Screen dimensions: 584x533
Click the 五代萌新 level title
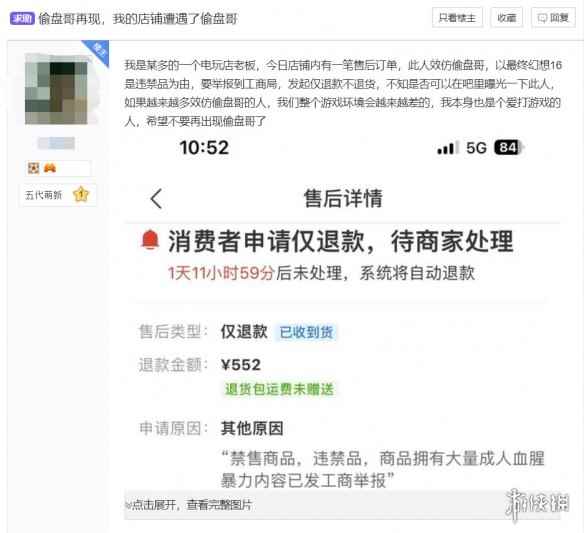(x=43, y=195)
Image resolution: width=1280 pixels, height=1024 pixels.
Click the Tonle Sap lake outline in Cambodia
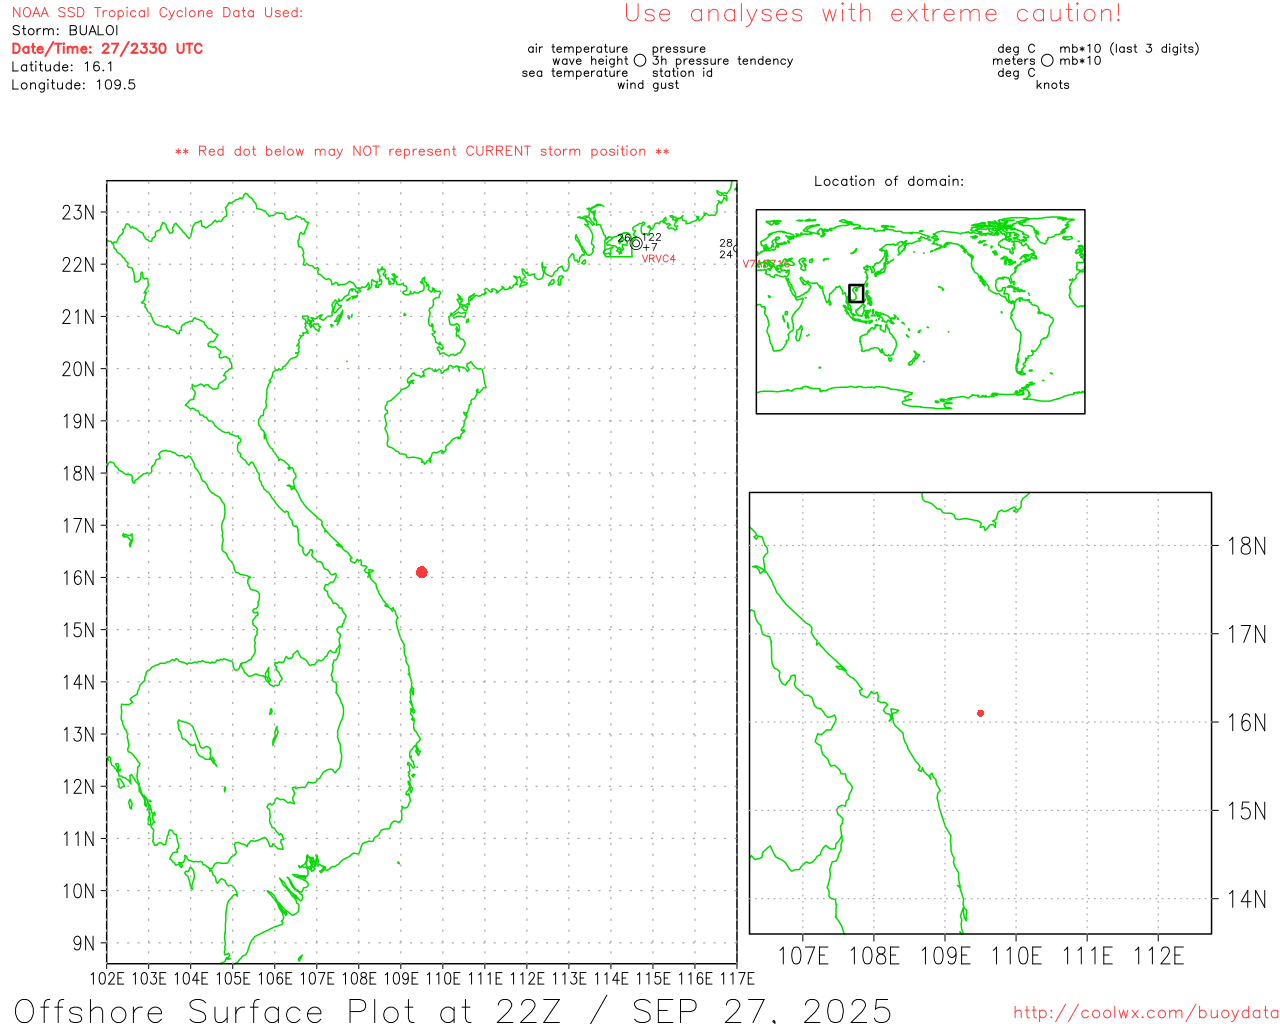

════════

Word for word, copy the lines from the one with "Click the 五代萌新 level title" through the end of the entries above, and do not include any picture.

Click the 五代萌新 level title
(x=43, y=195)
Image resolution: width=1280 pixels, height=1024 pixels.
Click the Tonle Sap lake outline in Cambodia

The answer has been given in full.